I am at my wit's end, I met 2 lesbians 6 months ago & have become friends with them, (I have an Uncle & Nephew who are gay & also other friends that are gay) They told me how they were looking for the right male to donate sperm so they could have a baby.
I have a daughter to my first marriage & following that had 2 ectopic pregnancies which lead to me not being able to conceive naturally. When I married my present husband who is 8 years younger than me, (he has no children) we went through IVF for 3 horrible years, unsuccessful we gave up & he said that it was not a problem. I also realise that if he left me it would be because he didn't love me anymore not because I could not give him a child. We are still going strong 11 years down the track. My daughter has since had 3 beautiful children which we both love dearly.
So I thought I would suggest it to my husband to donate his sperm, he declined at first & then as he got to know them & probably with me still suggesting it occasionally agreed to do it. We had no result the first month but this month a positive result.

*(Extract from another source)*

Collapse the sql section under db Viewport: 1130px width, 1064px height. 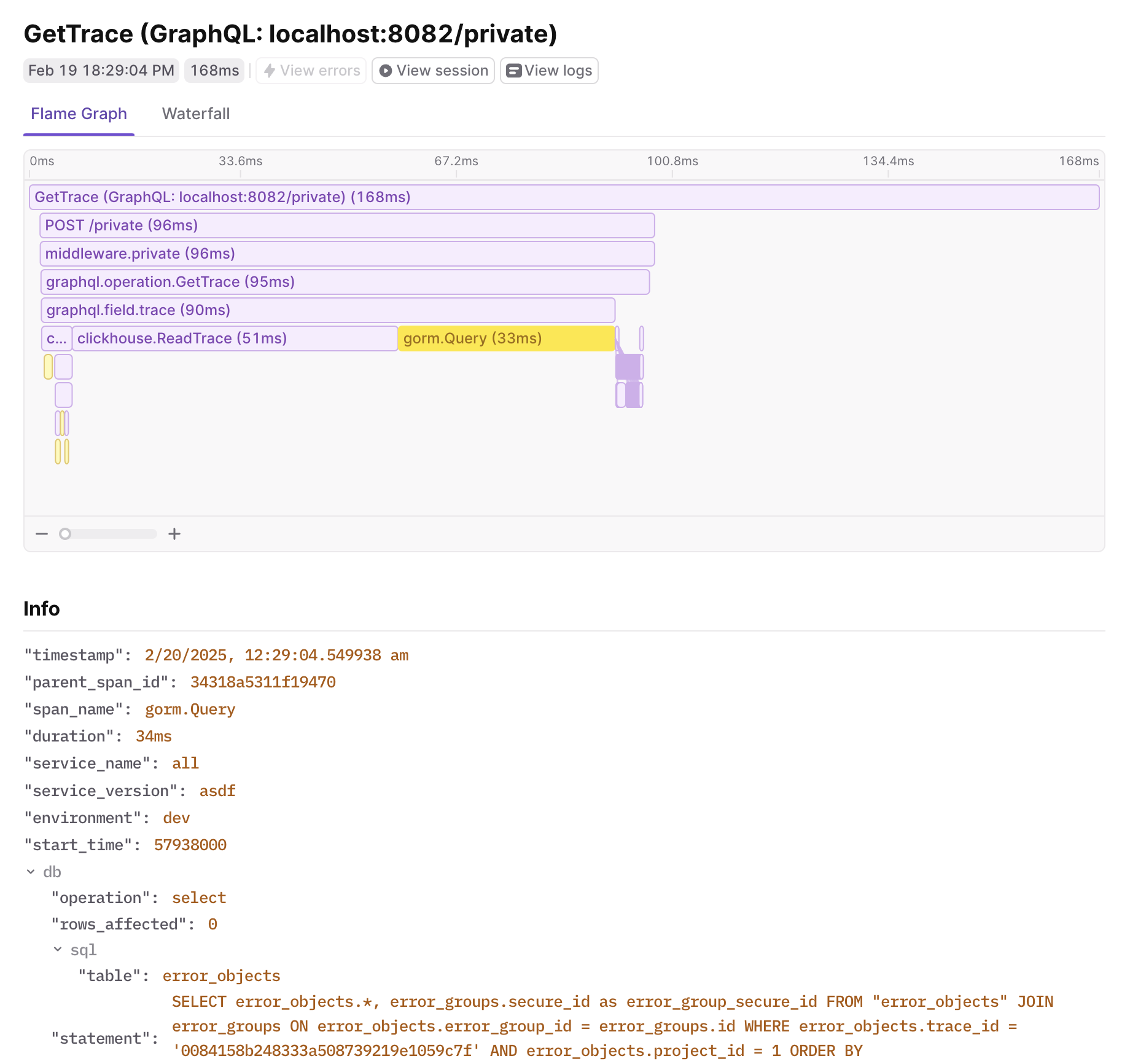pyautogui.click(x=59, y=949)
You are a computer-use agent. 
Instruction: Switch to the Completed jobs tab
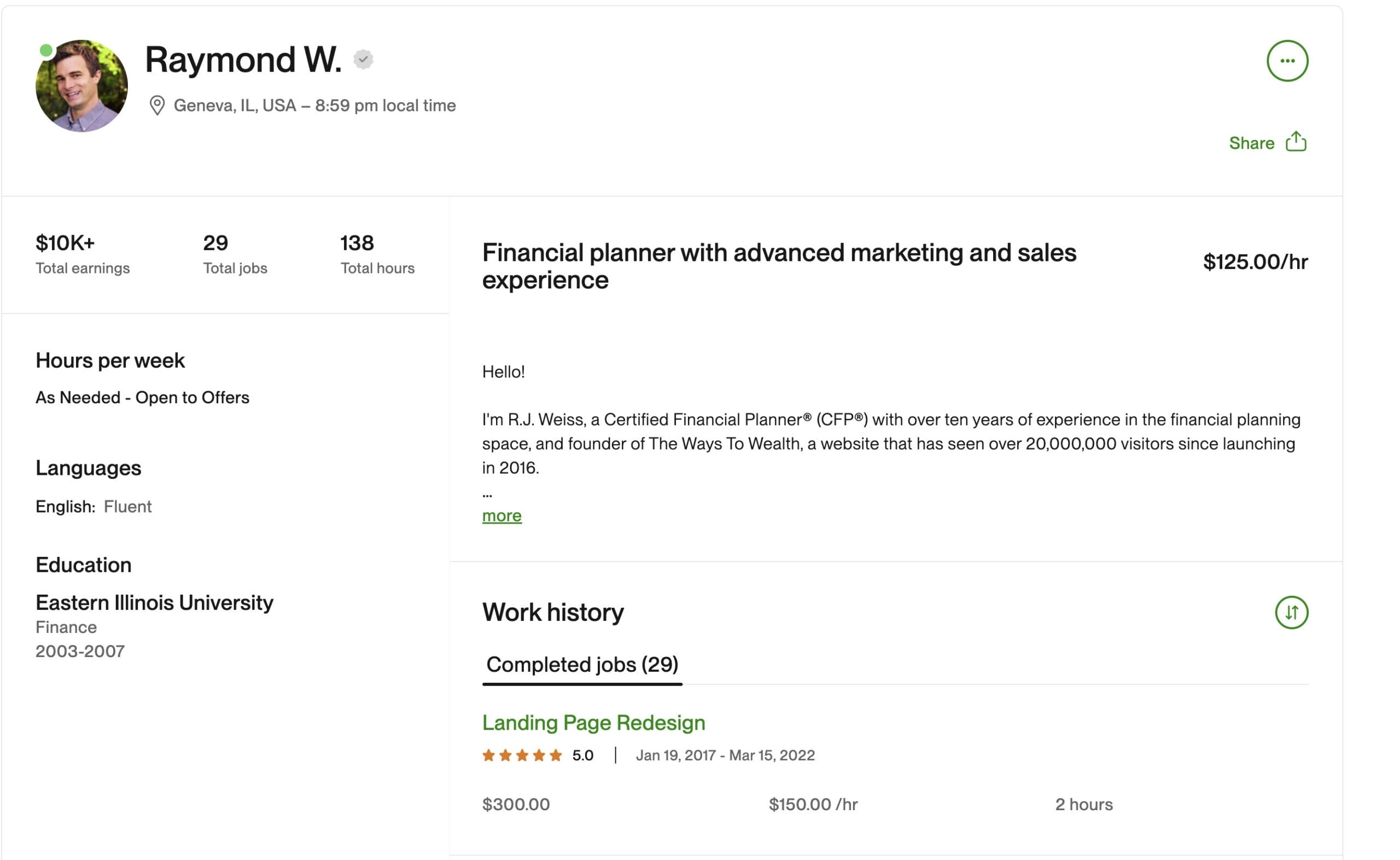582,664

My thought at first was to tell no one, then I thought seeing how my Mother & Daughter are both open minded & my Mother has a brother & nephew that are gay & she also knows the 2 lesbians (I actually met them through Mum at Bingo) that they deserve to know as they would probably be upset if I kept it from them. But to my dismay I have been verbally abused by my mother & my daughter says she feels threatened by it all, she is insecure due to her biological father coming in & out of her life.
Please, I feel so confused & I feel that I have done the wrong thing by my family, but the right thing by my Husband & friends. I would really like the honest opinion of an outsider.
Regards
We live in confusing times, don't we! Nothing is simple any more. Not that it ever was, but I guess our capacity to do
things now that were never thought of before, makes people's behaviour just that more difficult to deal with..
Some people are so shocked by the possibilities that they react in ways they wouldn't, if they fully understood. Your mother and daughter have been so surprised by the possibility that your present husband's sperm might generate a child in another woman, that they don't really know how to react. I think they are in a bit of a panic wondering how they will relate to the child that is being pruduced. Actually, they will be in no way related, but they are both the types of people who can't just accept things without feeling they also must make a judgment.
As I see it, the matter is between your husband and your friends who might now be able to have a baby of their own without needing to be married to a man, which for them would be an unnatural state. While once upon a time this might have been looked upon as some sort of sin, it is not against the law today. I'm sure there are some religions which would frown on this procedure but obviously you and your husband and your friends aren't involved in those beliefs.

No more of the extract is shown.